By Joe Bast | September 22, 2023
In 2014, Herb Walberg and I wrote a book titled “Rewards: How to use rewards to help children learn — and why teachers don’t use them well.” (Sorry, one-word titles and long subtitles were a thing in 2014.)
One important message in that book was that economics provides a solid foundation for policy recommendations that encourage competition and choice in schooling. To make that case, we criticized the work of some prominent authors (e.g., Alfie Kohn) who deny that rewards work in education or deny that people generally behave rationally, a major claim of so-called “behavioral economics” (e.g., Dan Ariely, Daniel Kahneman).
I thought we made some important and original observations. The book got great “blurbs” from some clear thinkers in the education reform movement, but it didn’t generate many reviews, sales, or push back from any of the authors whose work we criticized. The book disappeared without a ripple. Meanwhile “behavioral economics” spread like a virus through the discipline.

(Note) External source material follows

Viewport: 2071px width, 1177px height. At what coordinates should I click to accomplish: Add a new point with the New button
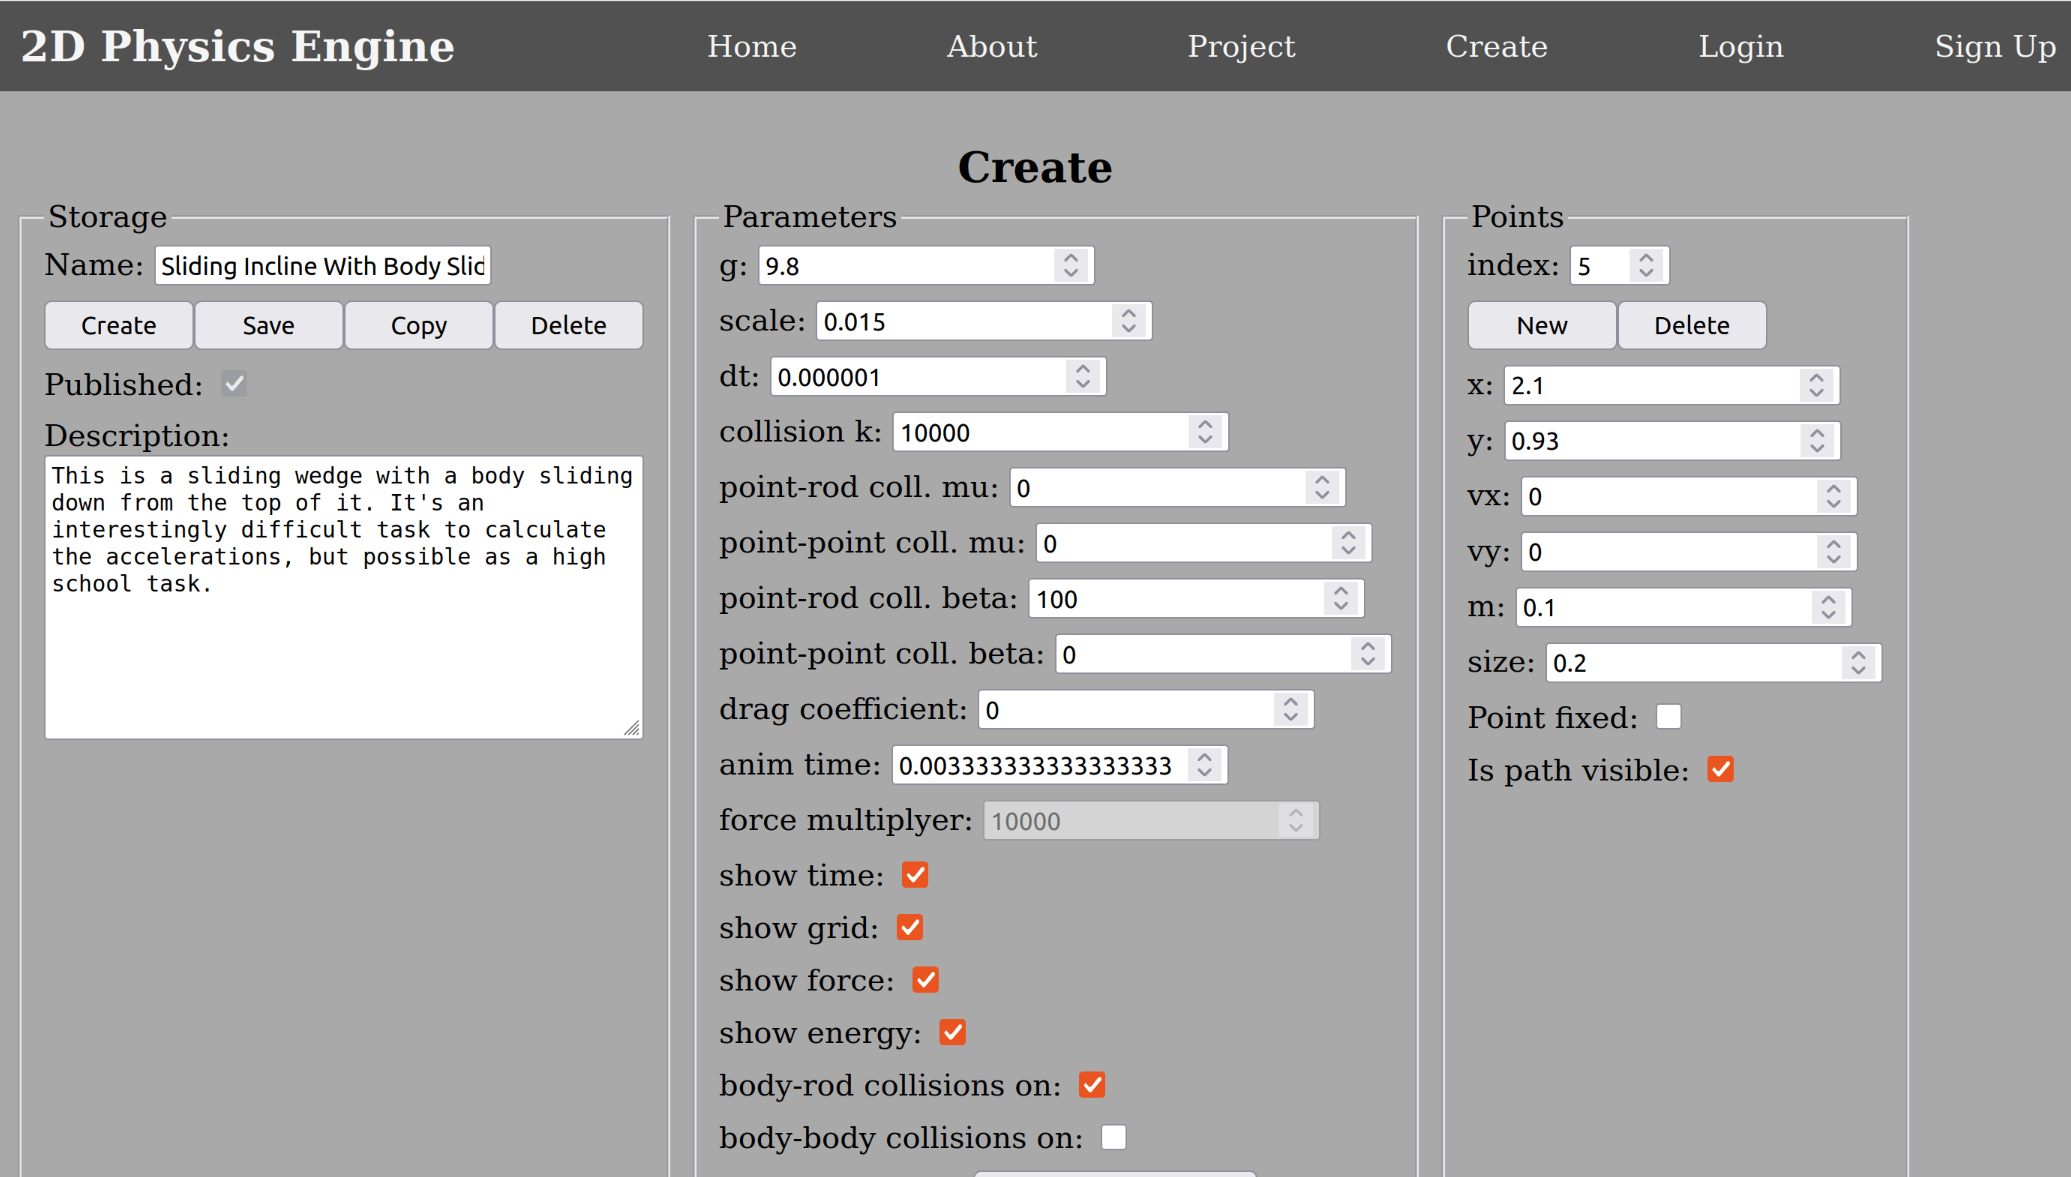1541,325
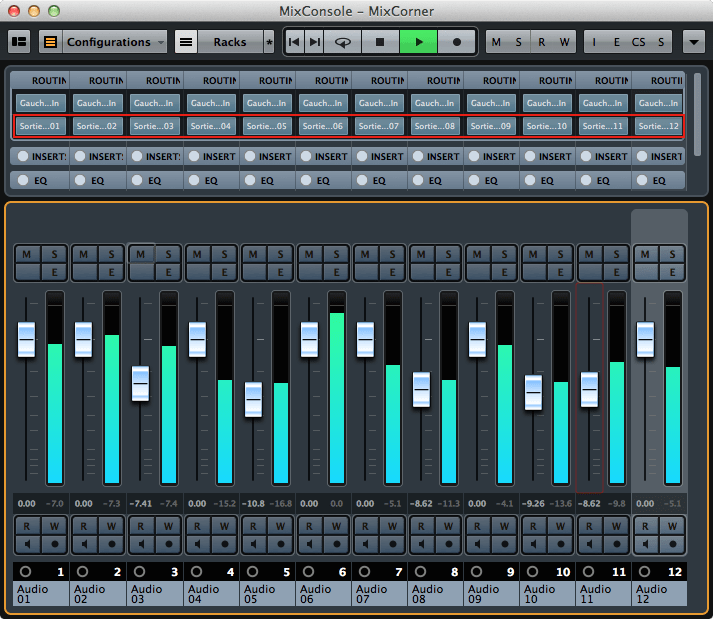Activate the Cycle loop button
This screenshot has width=713, height=619.
pyautogui.click(x=343, y=42)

So imagine how happy … vindicated, really … I am just now to have discovered that Gerd Gigerenzer, the truly brilliant German psychologist, author of “Calculated Risks” (2002), a really valuable book about understanding different methods of measuring and reporting risk (and how ignorance of underlying principles leads to false alarms in medicine and environmental sciences), emerged sometime after 2014 as an outspoken critic of “behavioral economics,” echoing many of the same points Herb and I made. Here is the abstract of an article he wrote for Review of Behavioral Economics in 2018:
Behavioral economics began with the intention of eliminating the psychological blind spot in rational choice theory and ended up portraying psychology as the study of irrationality. In its portrayal, people have systematic cognitive biases that are not only as persistent as visual illusions but also costly in real life—meaning that governmental paternalism is called upon to steer people with the help of “nudges.” These biases have since attained the status of truisms. In contrast, I show that such a view of human nature is tainted by a “bias bias,” the tendency to spot biases even when there are none. This may occur by failing to notice when small sample statistics differ from large sample statistics, mistaking people’s random error for systematic error, or confusing intelligent inferences with logical errors. Unknown to most economists, much of psychological research reveals a different portrayal, where people appear to have largely fine-tuned intuitions about chance, frequency, and framing. A systematic review of the literature shows little evidence that the alleged biases are potentially costly in terms of less health, wealth, or happiness. Getting rid of the bias bias is a precondition for psychology to play a positive role in economics.
OMG! This is exactly what Herb and I wrote 4 years earlier, and what I’ve been saying about “behavioral economics” to anyone who will listen ever since!
They say brilliant minds think alike. By that standard, I hereby declare myself to be brilliant. Herb, bless his soul, was pretty smart, too.